··· Extracted records
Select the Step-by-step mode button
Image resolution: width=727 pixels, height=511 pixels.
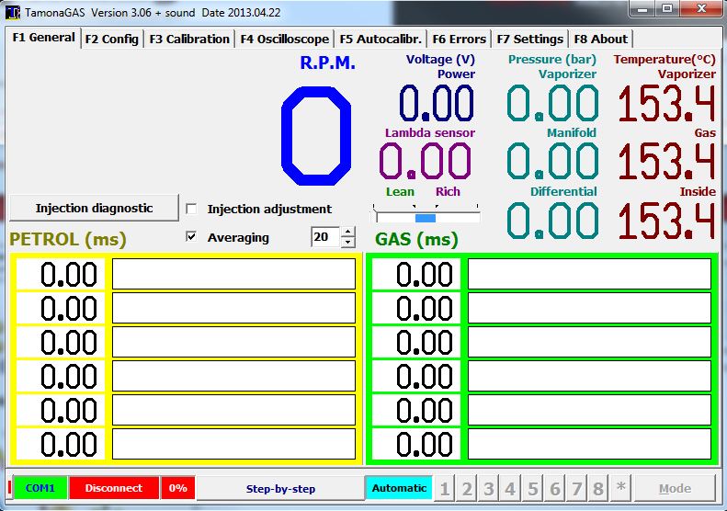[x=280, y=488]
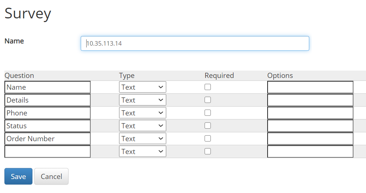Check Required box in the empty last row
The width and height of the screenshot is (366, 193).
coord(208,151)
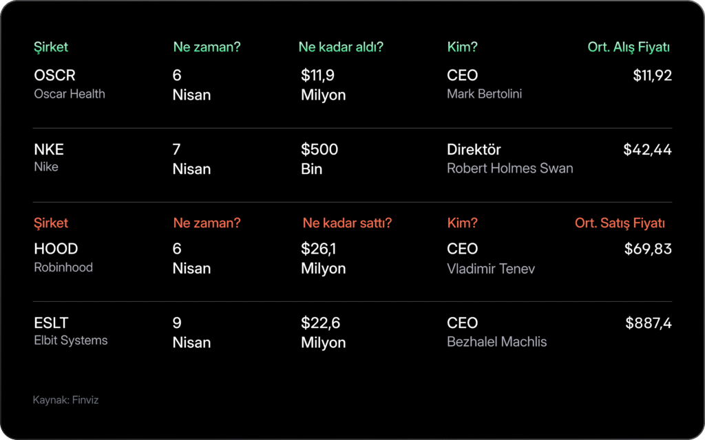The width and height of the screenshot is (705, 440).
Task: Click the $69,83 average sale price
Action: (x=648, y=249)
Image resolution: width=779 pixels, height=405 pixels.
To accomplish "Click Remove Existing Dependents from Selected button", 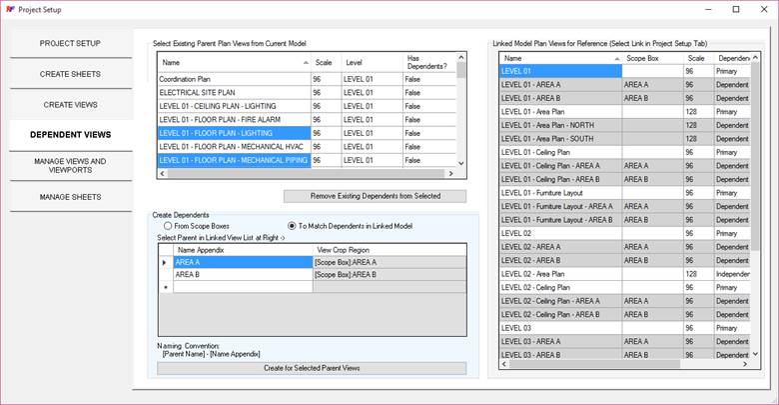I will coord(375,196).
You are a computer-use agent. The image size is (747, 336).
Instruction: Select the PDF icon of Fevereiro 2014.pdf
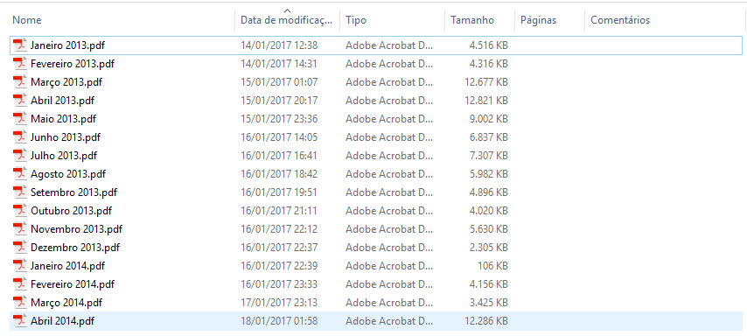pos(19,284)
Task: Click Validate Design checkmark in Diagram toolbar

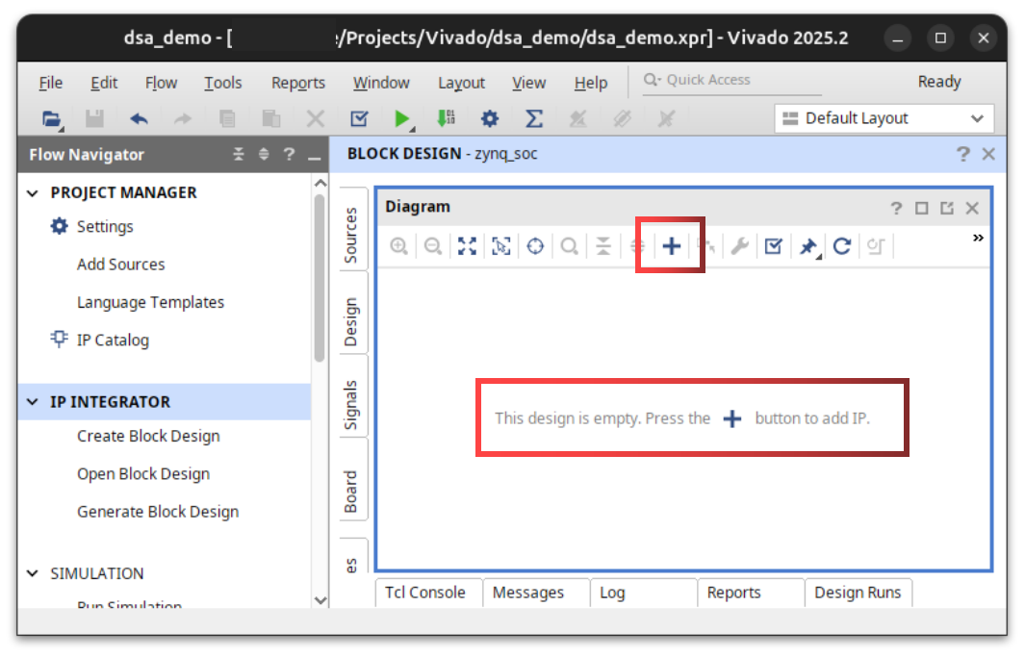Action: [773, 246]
······
**Your goal:**
In everything from the start of the records down through the line that contains "coord(208,151)", rename "pixels" to "px" and leave all else unchanged. Return only those lines, and leave out the pictures.

**Output:**
Select the Step-by-step mode button
Image resolution: width=727 px, height=511 px.
[x=280, y=488]
Check Required box in the empty last row
The width and height of the screenshot is (366, 193).
coord(208,151)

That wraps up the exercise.